* _Extract to read_
Fwd: Spurious SIGBUS when threads race to insert a DAX page

Christopher Hodgkins <George.Hodgkins@xxxxxxxxxxxx> · Mon, 14 Mar 2022 14:04:35 -0600

NOTE: This question is about kernel 4.15. All line numbers and symbol
names correspond to the Git source at tag v4.15.

Hi all,
I've been running some benchmarks using ext4 files on PMEM (first-gen
Intel Optane) as "anonymous" memory, and I've run into a weird error.
For reference, the way this works is that we have a runtime that at
startup `fallocate`s a large PMEM-backed file and maps the whole thing
R/W with MAP_SYNC, and then it interposes on calls to `mmap` in
userspace to return page-sized chunks of PMEM when anonymous memory is
requested.

The error I have encountered is the nondeterministic delivery of
SIGBUS on the first access to an untouched page of the mapped region
(which since the file is passed to the application sequentially, is
also typically the first uninitialized extent in the file at time of
crash). The accesses are aligned and within a mapped region according
to smaps, which eliminates the only documented reasons for delivery of
SIGBUS that I'm aware of.

I did a bit of digging with FTrace, and the course of events at a
crash seems to be as follows. Multiple (>2) threads start faulting in
the page, and go through the "synchronous page fault" path. They all
return error-free from the fdatasync() call at dax.c:1588 and call
dax_insert_pfn_mkwrite. The first thread to exit that function returns
NOPAGE (success) and the others all return SIGBUS, and each raises the
userspace signal on the return path.

* _Data segment_

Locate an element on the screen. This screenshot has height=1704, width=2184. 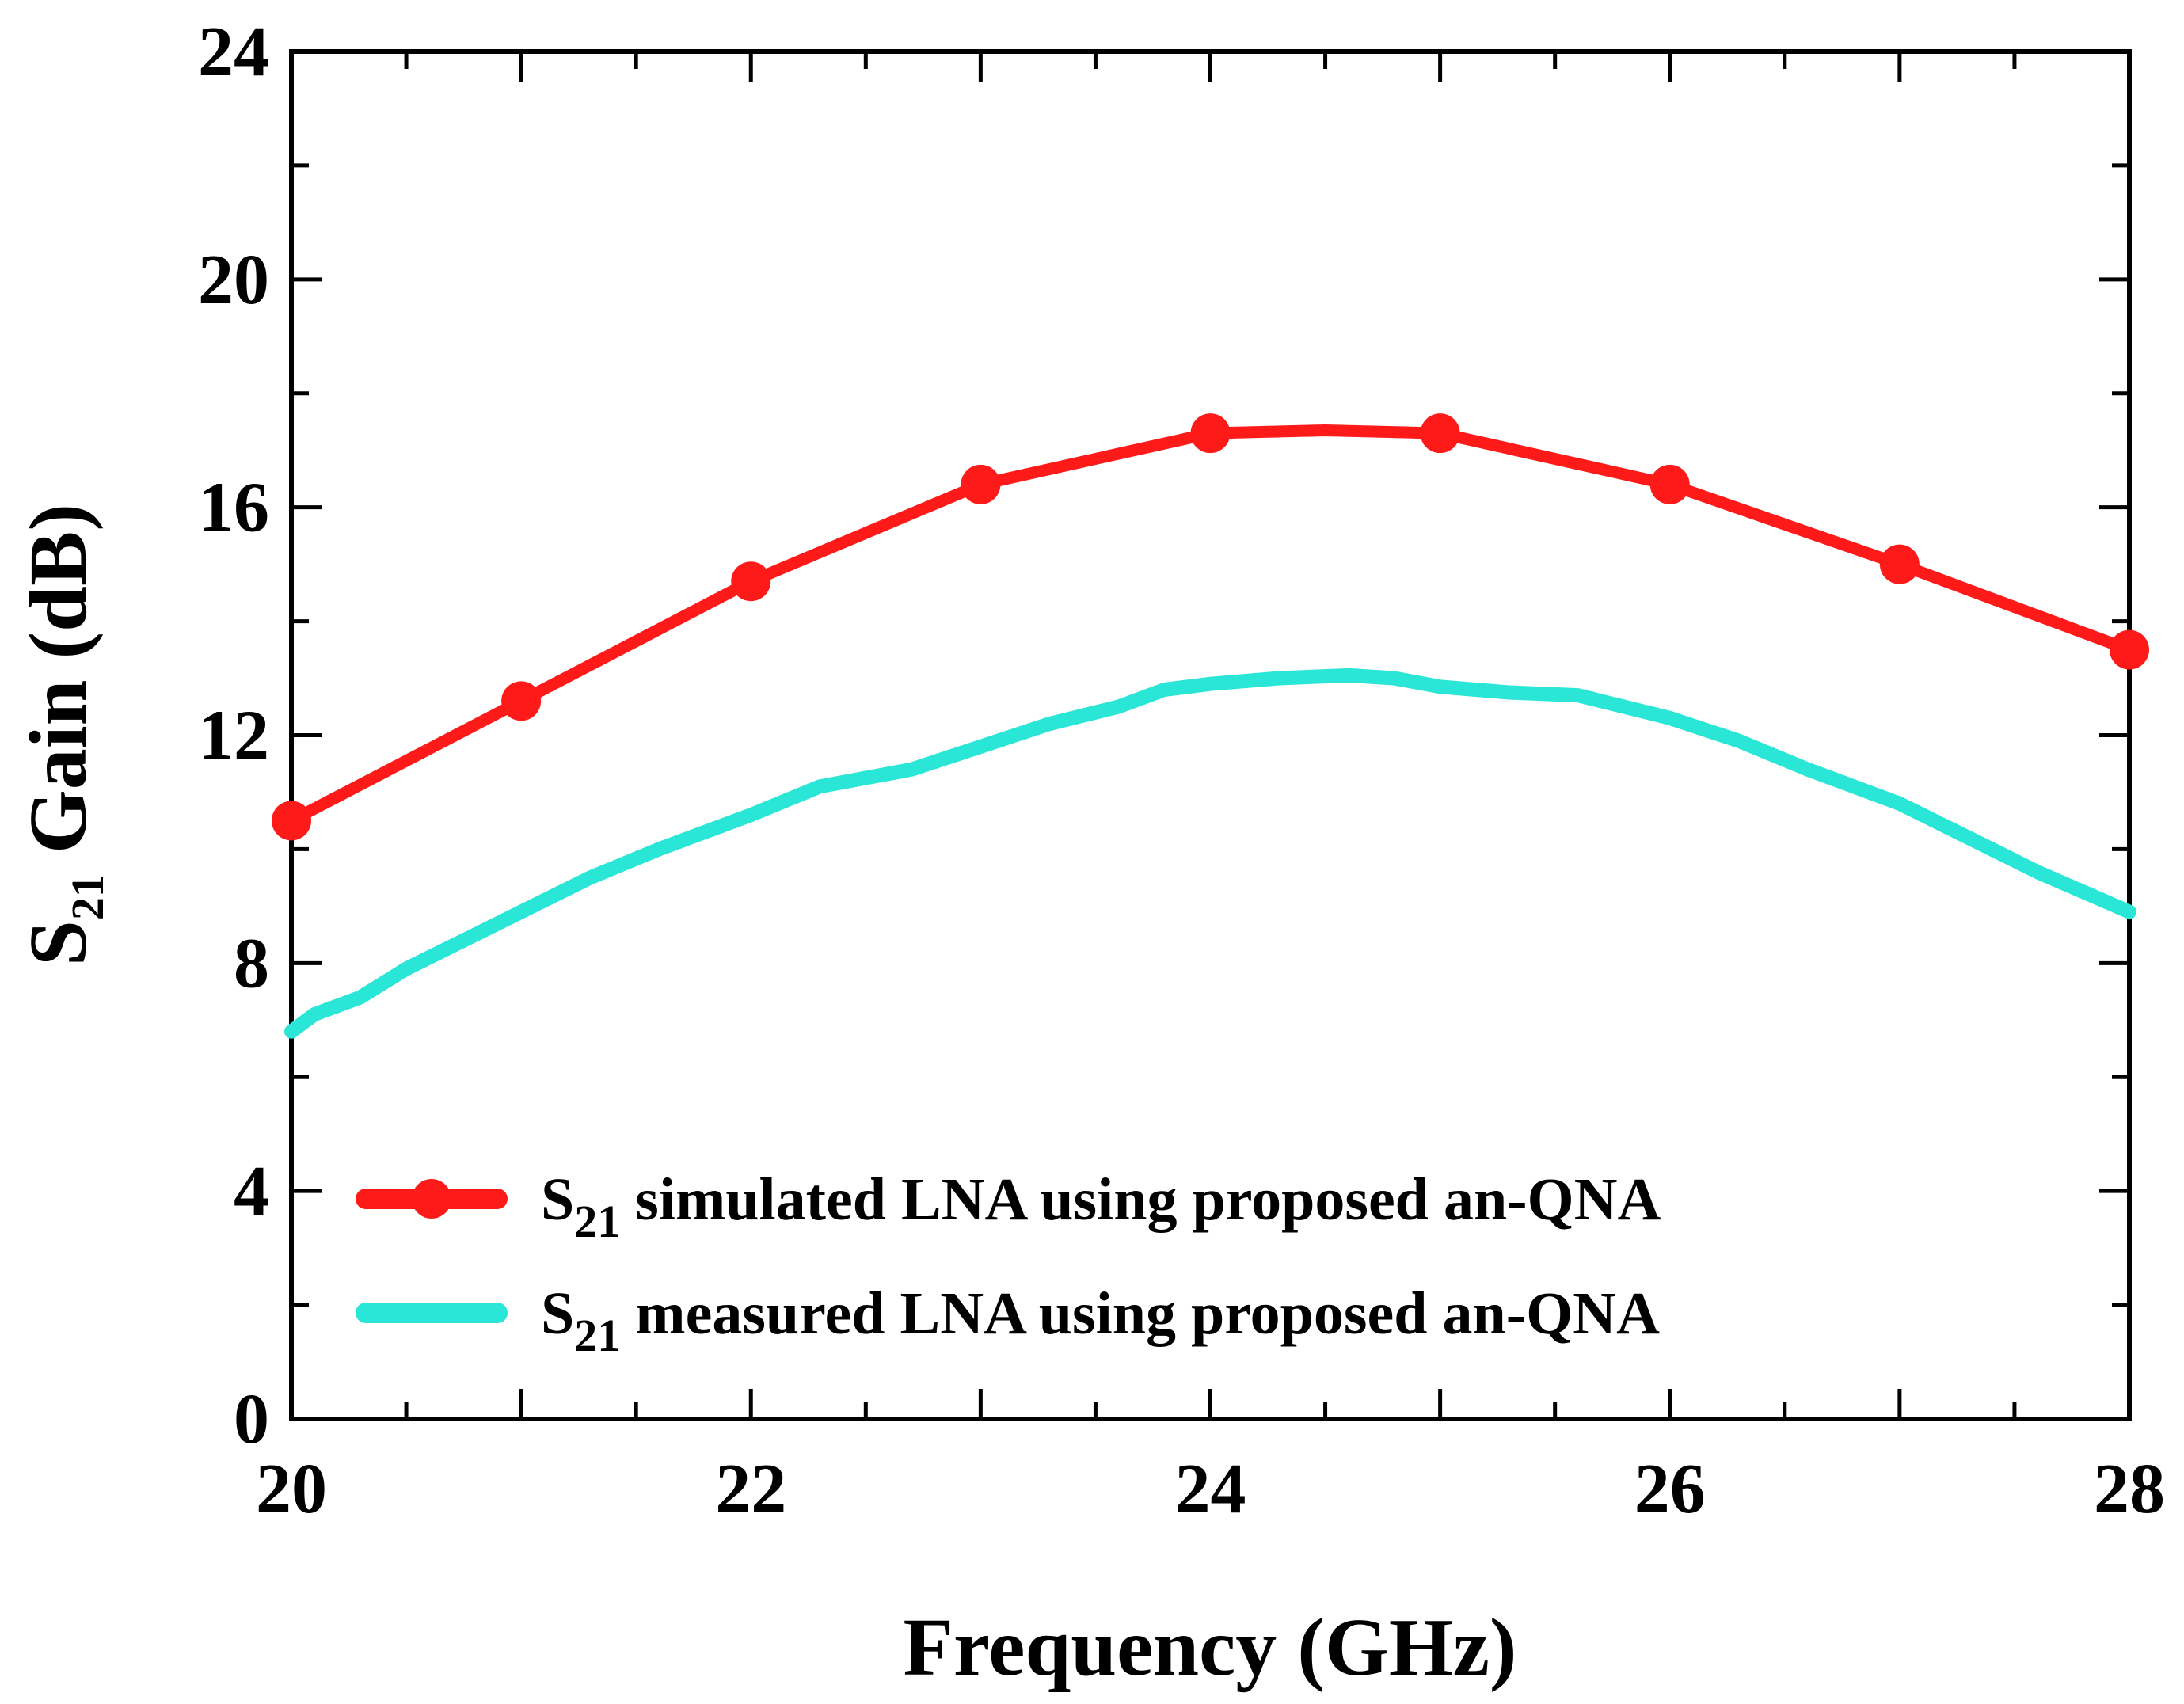
legend-item-measured: S21 measured LNA using proposed an-QNA is located at coordinates (1008, 1320).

* _Task A_
In the SIGBUS post, what does the first thread to exit dax_insert_pfn_mkwrite return?
* _Task B_
Write the next part of the SIGBUS post, picking up after its last sentence.
The listing has no connection to the SIGBUS post.

* _Expected output A_
It returns NOPAGE, which indicates success.

* _Expected output B_
My best guess for why this occurs is that the unsuccessful calls all
bounce with EBUSY (because of the successful one?) in insert_pfn
(which tails into the call to vm_insert_mixed_mkwrite at dax.c:1548),
and then dax_fault_return maps that to SIGBUS. The signal is
definitely spurious -- as mentioned, one of the threads returns
success, and if I catch the signal with GDB, the faulting access can
be successfully performed after the signal is caught. Also, as
mentioned above, the error is nondeterministic -- it happens maybe one
out of every five runs. To clarify some other things that could make a
difference, the pages are normal-sized (not huge) and the SIGBUS isn't
due to PMEM failure (ie HWPOISON).

I'm on an old kernel (4.15) so if this is really an error in the
kernel code it may be fixed on the current series. If that's the case,
just point me to a patch or release number where it was fixed and I'll
be happy. It may also be an error in my code -- I will be less happy
in that case, but please still point it out or ask questions for
clarification if you think I'm doing something wrong to cause this.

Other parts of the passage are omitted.